行き着いた私の結論は「必ずしも年齢の高い人間から死ぬのではなく、人はいつ人生の幕が引かれるかなど誰にも分からない!」です。

1日生きれば確実に人生の終わりに1日近づいた、それだけが真実です。

 

時間とは何か

 

残された時間の見えない毎日を過ごす以上、過ごせる時間に悔いることなく生き、また当たり前の事に感謝出来る心のゆとりを持って生きてみたいと今は思っています。

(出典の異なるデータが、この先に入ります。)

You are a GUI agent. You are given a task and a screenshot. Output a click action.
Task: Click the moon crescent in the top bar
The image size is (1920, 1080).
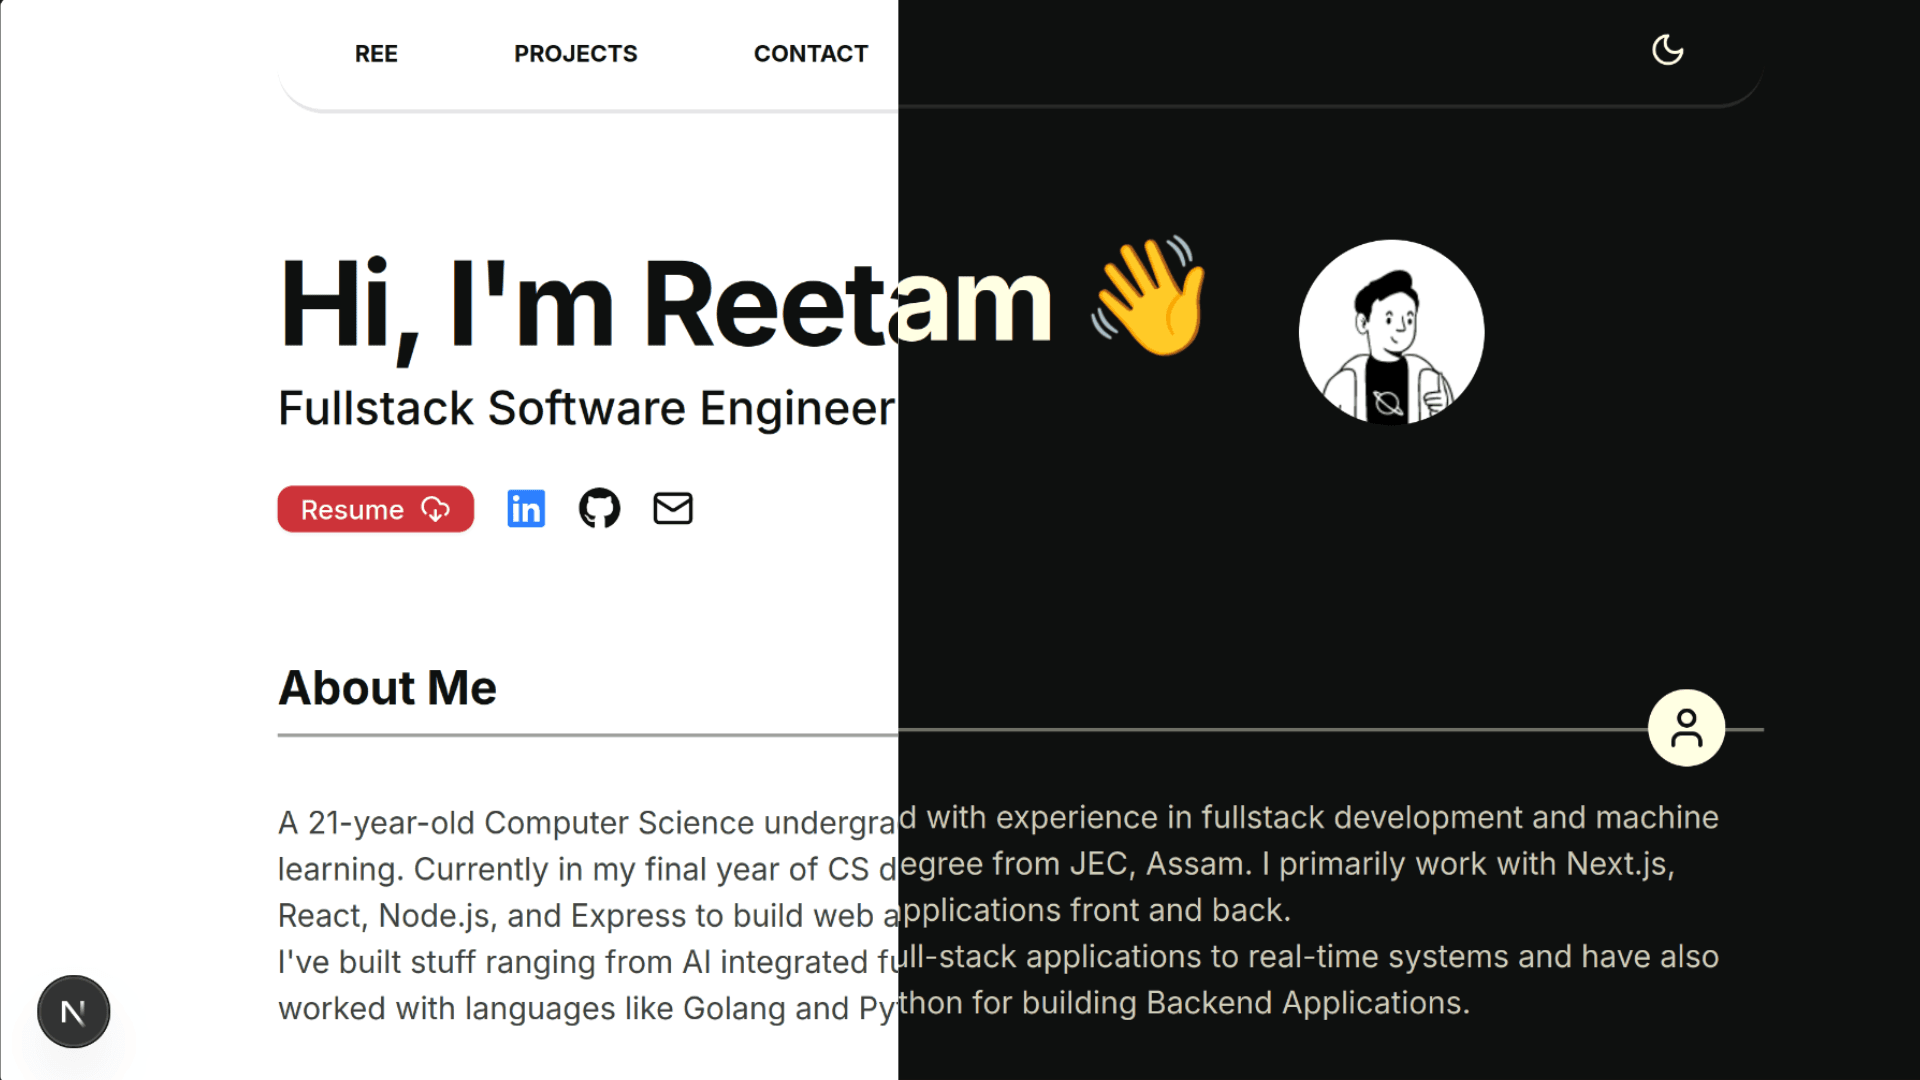1667,49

どんな人でも確実に死を迎えるのに毎日その事を意識せず笑って一日を過ごせているのが人間です。
死というイメージを封印出来る能力を人間は自然と身に着けているということです。

命が限りある時間だとしたら、時間とは命と言い換える事が出来るのではないでしょうか?
時間を浪費するのは人生を浪費していることと同じだと私は思います。
1日の時間は皆に平等に与えられています。
ある人は1日30時間、ある人は1日16時間などあり得ません。
皆等しく1日24時間です。
命の時間が皆に平等でないとしたらせめて平等に与えられた1日の時間ぐらい悔いなく有意義に私は使いたいと心がけています。

このことを忘れそうになると今でも入院していた大学病院を訪ね、決して自分自身の中で風化させる事の無いように気をつけています。

人間とは忘れる生き物ですから。